Brush with wild animals worrying


LOOK at a satellite photo of Penang island and you will see only about half the island is densely inhabited by people while it has a protected hill range boasting a diversity of flora and fauna.

The fauna part of the equation regularly surprises Penangites.

Adult pythons and cobras have been seen coiled up on the five-foot ways of shoplots in the George Town heritage enclave after night-long storms.

Wild boars occasionally leave the jungle and go walking in the streets in broad daylight.

The macaques are bordering on being a nuisance at residential schemes near the hills because they brazenly invade kitchens at times.

But last week’s island wildlife encounter was a most interesting one.

A freshwater turtle ventured into the carpark of a condominium block in Gelugor and get this: it wasn’t afraid of humans.

The female security guard on duty wanted to detain the fellow, but it would not have it. The turtle charged and chased the frightened woman.

It obviously did not know that many humans enjoy freshwater turtle soup.

My colleague lives there, and so she, her husband and son stepped forward and caught the turtle, lest it ventured onto a main road and became roadkill.

It was temporarily incarcerated in their condo balcony. And being practising Buddhists who abstain from killing living beings, the family had no intention of turning that turtle into soup.

So they called me. I know that freshwater turtles in Malaysia are listed as a vulnerable species by the International Union for Conservation of Nature.

So being an environmentally responsible person, I called my contacts in the Fisheries Department, Wildlife and National Parks Department and an ichthyologist in Universiti Sains Malaysia (USM) for advice.

They had no need of a live specimen for study, and after looking at the photo of the turtle, USM ichthyologist Dr Khaironizam Md Zain suggested that the nearest and most expansive environment for the critter was Sungai Muda on the northern border of Penang and Kedah.

The freshwater turtle, stretching its neck fully, desperate to go free in Sungai Nipah, Balik Pulau, Penang.
The freshwater turtle, stretching its neck fully, desperate to go free in Sungai Nipah, Balik Pulau, Penang.

I agreed, but my colleague preferred to help the turtle return to its native habitat on the island.

My colleague’s rationale was that this turtle and the generations before it had thrived on Penang island, possibly from thousands of years ago when the island was still part of the mainland before the tectonic plates shifted.

It should therefore remain as a freshwater turtle living on an island because freshwater turtles do not have a habit of swimming across seas to islands. (They only have a habit of exploring condo carparks.)

There was an option of surrendering the turtle to Akuarium Tunku Abdul Rahman in Batu Maung, but this would mean a lifetime in captivity, waiting for humans to feed it. Not so appealing, yes?

That left only one place - Sungai Nipah in Balik Pulau.

Decades ago, this small river was dammed up with a floodgate at its mouth for padi field irrigation.

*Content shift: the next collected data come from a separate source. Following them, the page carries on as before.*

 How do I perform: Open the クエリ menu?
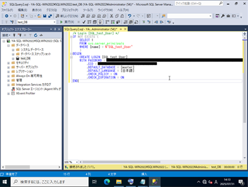coord(52,10)
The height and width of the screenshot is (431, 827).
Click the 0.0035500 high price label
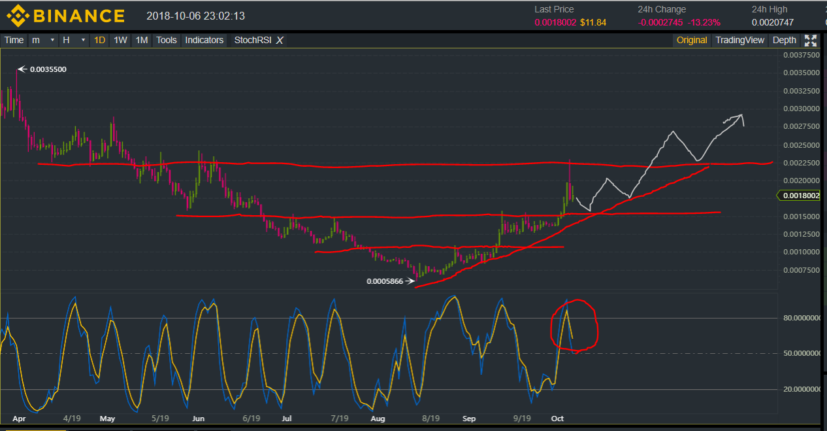[x=48, y=69]
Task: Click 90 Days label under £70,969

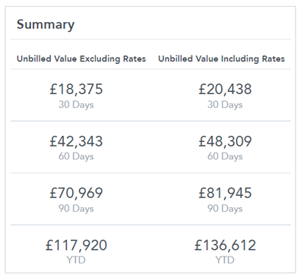Action: [x=76, y=209]
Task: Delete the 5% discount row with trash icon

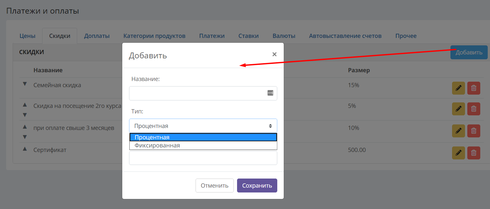Action: click(x=473, y=109)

Its flow extends into many kilometres of padi field canals in Balik Pulau, perfect for an ambush hunter like a freshwater turtle.

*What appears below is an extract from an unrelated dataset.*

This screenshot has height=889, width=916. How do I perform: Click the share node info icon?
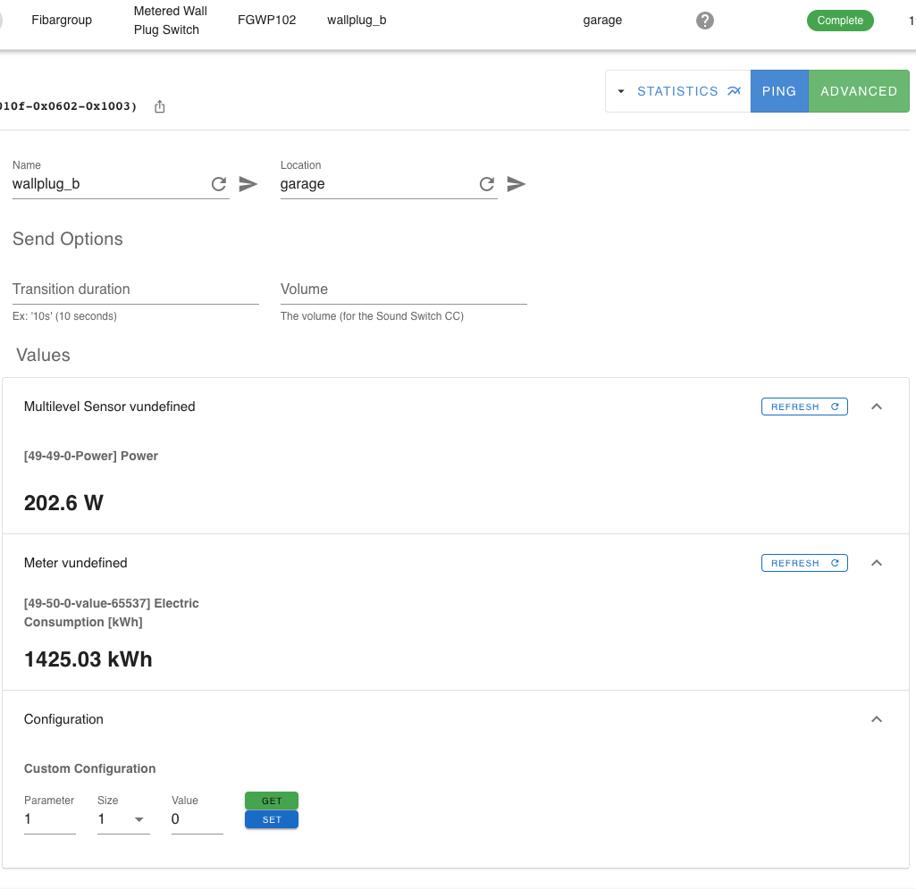159,106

My colleague and her family named their charge “Ninja Turtle”, and I wonder if they knew how accurate the name is.

This fella loves to bury itself into soft mud or sand in the shallows, with only its eyes and snout exposed.

It waits for fish, shrimp, frogs or snails to pass by, and then its head snaps forward with lightning speed to grab its meal.

It can stay buried like that all day, choosing a depth that allows it to stretch its disproportionately long neck out and up to the water surface to catch a breath.

Its neck can be 30cm long, growing longer as the turtle grows larger.

It comes out of its ambush point only in the dead of the night.

When my colleague’s husband held the turtle by its carapace and approached the river, I marvelled at the turtle’s instinctive behaviour.

It initially kept its head deeply tucked into its shell, but at the riverbank, it seemed to recognise the environment.

It became frantic, its flippers flaying wildly, even clawing at my colleague’s husband’s hands.

And it stretched its impossibly long neck out to the fullest extent as if that would lead it to the water. How on Earth do these turtles keep such a long neck stashed in their shells?

After a few more seconds for photos and videos and enduring a few scratches from its needle-sharp claws, we freed the turtle back in the wild.

I can understand why we find snakes on five-foot ways because they live in our sewers and thrive on the abundance of rats.

I can understand wild boars wandering in the streets, drawn by the smell of food.

But I don’t understand how an aquatic reptile like a turtle came to be in a condo carpark.

I can only put this encounter down to increased urbanisation on Penang island.

It is good for Penangites to be more prepared and protective of the wildlife.